Task to carry out ▸ Swap each "coordinate pair" in the rows below for "pair of coordinates", keeping all other text the same.

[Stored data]
********************

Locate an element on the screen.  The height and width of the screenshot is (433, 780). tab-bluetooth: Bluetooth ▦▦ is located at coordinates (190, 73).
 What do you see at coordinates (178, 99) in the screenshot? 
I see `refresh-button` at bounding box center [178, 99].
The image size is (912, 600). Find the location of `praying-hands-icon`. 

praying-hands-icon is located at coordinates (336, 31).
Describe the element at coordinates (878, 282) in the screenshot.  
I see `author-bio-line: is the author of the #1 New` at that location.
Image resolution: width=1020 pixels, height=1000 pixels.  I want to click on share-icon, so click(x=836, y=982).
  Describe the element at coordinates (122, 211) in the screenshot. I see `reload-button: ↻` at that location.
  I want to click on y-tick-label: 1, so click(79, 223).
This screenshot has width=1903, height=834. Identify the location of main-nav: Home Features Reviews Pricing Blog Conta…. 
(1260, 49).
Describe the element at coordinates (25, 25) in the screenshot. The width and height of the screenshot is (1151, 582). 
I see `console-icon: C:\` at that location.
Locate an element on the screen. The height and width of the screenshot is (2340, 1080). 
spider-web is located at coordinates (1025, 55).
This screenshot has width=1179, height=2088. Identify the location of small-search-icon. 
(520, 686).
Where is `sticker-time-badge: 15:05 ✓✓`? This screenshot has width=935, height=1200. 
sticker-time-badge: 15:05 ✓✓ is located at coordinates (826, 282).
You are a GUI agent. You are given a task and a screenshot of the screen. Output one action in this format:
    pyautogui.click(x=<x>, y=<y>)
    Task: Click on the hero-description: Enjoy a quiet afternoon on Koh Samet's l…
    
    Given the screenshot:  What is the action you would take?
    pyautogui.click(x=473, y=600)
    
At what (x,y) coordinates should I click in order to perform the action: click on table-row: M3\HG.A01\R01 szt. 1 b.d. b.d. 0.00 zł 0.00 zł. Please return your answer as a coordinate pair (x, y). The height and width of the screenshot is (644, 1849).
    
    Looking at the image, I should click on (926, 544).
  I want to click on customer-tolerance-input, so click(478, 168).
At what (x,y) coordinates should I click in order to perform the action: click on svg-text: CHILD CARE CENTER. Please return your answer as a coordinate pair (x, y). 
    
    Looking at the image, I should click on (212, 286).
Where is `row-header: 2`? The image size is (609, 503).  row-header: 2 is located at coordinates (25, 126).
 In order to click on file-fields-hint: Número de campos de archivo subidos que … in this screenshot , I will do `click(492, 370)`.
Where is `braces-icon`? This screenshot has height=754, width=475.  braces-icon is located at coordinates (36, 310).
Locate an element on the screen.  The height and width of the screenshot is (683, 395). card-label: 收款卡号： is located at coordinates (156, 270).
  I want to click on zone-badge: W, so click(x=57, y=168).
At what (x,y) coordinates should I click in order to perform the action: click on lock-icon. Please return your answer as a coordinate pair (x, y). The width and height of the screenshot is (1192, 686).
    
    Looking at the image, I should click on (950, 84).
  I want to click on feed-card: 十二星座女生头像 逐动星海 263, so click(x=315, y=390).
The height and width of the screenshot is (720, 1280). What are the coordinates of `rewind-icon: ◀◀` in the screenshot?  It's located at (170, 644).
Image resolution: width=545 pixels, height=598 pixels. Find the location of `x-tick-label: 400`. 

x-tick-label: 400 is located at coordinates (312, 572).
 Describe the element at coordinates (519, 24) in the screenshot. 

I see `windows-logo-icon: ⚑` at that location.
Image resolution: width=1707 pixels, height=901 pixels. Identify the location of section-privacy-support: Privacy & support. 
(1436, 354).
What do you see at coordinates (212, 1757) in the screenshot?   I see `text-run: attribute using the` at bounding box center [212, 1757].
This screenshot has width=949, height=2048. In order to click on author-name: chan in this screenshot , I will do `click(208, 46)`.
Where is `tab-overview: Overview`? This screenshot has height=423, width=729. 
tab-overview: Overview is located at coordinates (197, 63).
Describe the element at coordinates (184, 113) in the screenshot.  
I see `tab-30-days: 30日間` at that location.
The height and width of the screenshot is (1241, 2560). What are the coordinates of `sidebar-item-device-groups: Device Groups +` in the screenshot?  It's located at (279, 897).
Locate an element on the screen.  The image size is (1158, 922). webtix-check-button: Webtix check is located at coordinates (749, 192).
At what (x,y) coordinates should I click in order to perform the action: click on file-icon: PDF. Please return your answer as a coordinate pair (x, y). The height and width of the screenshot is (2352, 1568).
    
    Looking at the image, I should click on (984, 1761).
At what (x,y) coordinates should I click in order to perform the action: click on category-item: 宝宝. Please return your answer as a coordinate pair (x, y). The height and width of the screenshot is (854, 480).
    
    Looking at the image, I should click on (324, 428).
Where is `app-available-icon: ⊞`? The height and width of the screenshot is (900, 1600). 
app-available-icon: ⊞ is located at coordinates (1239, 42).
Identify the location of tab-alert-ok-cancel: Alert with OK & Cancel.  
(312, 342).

********************

Written solution ▸
Locate an element on the screen.  The height and width of the screenshot is (433, 780). tab-bluetooth: Bluetooth ▦▦ is located at coordinates (190, 73).
 What do you see at coordinates (178, 99) in the screenshot? 
I see `refresh-button` at bounding box center [178, 99].
The image size is (912, 600). Find the location of `praying-hands-icon`. 

praying-hands-icon is located at coordinates (336, 31).
Describe the element at coordinates (878, 282) in the screenshot.  
I see `author-bio-line: is the author of the #1 New` at that location.
Image resolution: width=1020 pixels, height=1000 pixels.  I want to click on share-icon, so click(x=836, y=982).
  Describe the element at coordinates (122, 211) in the screenshot. I see `reload-button: ↻` at that location.
  I want to click on y-tick-label: 1, so click(79, 223).
This screenshot has width=1903, height=834. Identify the location of main-nav: Home Features Reviews Pricing Blog Conta…. 
(1260, 49).
Describe the element at coordinates (25, 25) in the screenshot. The width and height of the screenshot is (1151, 582). 
I see `console-icon: C:\` at that location.
Locate an element on the screen. The height and width of the screenshot is (2340, 1080). 
spider-web is located at coordinates (1025, 55).
This screenshot has width=1179, height=2088. Identify the location of small-search-icon. 
(520, 686).
Where is `sticker-time-badge: 15:05 ✓✓`? This screenshot has width=935, height=1200. 
sticker-time-badge: 15:05 ✓✓ is located at coordinates (826, 282).
You are a GUI agent. You are given a task and a screenshot of the screen. Output one action in this format:
    pyautogui.click(x=<x>, y=<y>)
    Task: Click on the hero-description: Enjoy a quiet afternoon on Koh Samet's l…
    
    Given the screenshot:  What is the action you would take?
    pyautogui.click(x=473, y=600)
    
At what (x,y) coordinates should I click in order to perform the action: click on table-row: M3\HG.A01\R01 szt. 1 b.d. b.d. 0.00 zł 0.00 zł. Please return your answer as a pair of coordinates (x, y). The height and width of the screenshot is (644, 1849).
    
    Looking at the image, I should click on (926, 544).
  I want to click on customer-tolerance-input, so click(478, 168).
At what (x,y) coordinates should I click in order to perform the action: click on svg-text: CHILD CARE CENTER. Please return your answer as a pair of coordinates (x, y). 
    
    Looking at the image, I should click on (212, 286).
Where is `row-header: 2`? The image size is (609, 503).  row-header: 2 is located at coordinates (25, 126).
 In order to click on file-fields-hint: Número de campos de archivo subidos que … in this screenshot , I will do `click(492, 370)`.
Where is `braces-icon`? This screenshot has height=754, width=475.  braces-icon is located at coordinates (36, 310).
Locate an element on the screen.  The height and width of the screenshot is (683, 395). card-label: 收款卡号： is located at coordinates (156, 270).
  I want to click on zone-badge: W, so click(x=57, y=168).
At what (x,y) coordinates should I click in order to perform the action: click on lock-icon. Please return your answer as a pair of coordinates (x, y). The width and height of the screenshot is (1192, 686).
    
    Looking at the image, I should click on (950, 84).
  I want to click on feed-card: 十二星座女生头像 逐动星海 263, so click(x=315, y=390).
The height and width of the screenshot is (720, 1280). What are the coordinates of `rewind-icon: ◀◀` in the screenshot?  It's located at (170, 644).
Image resolution: width=545 pixels, height=598 pixels. Find the location of `x-tick-label: 400`. 

x-tick-label: 400 is located at coordinates (312, 572).
 Describe the element at coordinates (519, 24) in the screenshot. 

I see `windows-logo-icon: ⚑` at that location.
Image resolution: width=1707 pixels, height=901 pixels. Identify the location of section-privacy-support: Privacy & support. 
(1436, 354).
What do you see at coordinates (212, 1757) in the screenshot?   I see `text-run: attribute using the` at bounding box center [212, 1757].
This screenshot has width=949, height=2048. In order to click on author-name: chan in this screenshot , I will do `click(208, 46)`.
Where is `tab-overview: Overview`? This screenshot has height=423, width=729. 
tab-overview: Overview is located at coordinates (197, 63).
Describe the element at coordinates (184, 113) in the screenshot.  
I see `tab-30-days: 30日間` at that location.
The height and width of the screenshot is (1241, 2560). What are the coordinates of `sidebar-item-device-groups: Device Groups +` in the screenshot?  It's located at (279, 897).
Locate an element on the screen.  The image size is (1158, 922). webtix-check-button: Webtix check is located at coordinates (749, 192).
At what (x,y) coordinates should I click in order to perform the action: click on file-icon: PDF. Please return your answer as a pair of coordinates (x, y). The height and width of the screenshot is (2352, 1568).
    
    Looking at the image, I should click on (984, 1761).
At what (x,y) coordinates should I click in order to perform the action: click on category-item: 宝宝. Please return your answer as a pair of coordinates (x, y). The height and width of the screenshot is (854, 480).
    
    Looking at the image, I should click on (324, 428).
Where is `app-available-icon: ⊞`? The height and width of the screenshot is (900, 1600). 
app-available-icon: ⊞ is located at coordinates (1239, 42).
Identify the location of tab-alert-ok-cancel: Alert with OK & Cancel.  
(312, 342).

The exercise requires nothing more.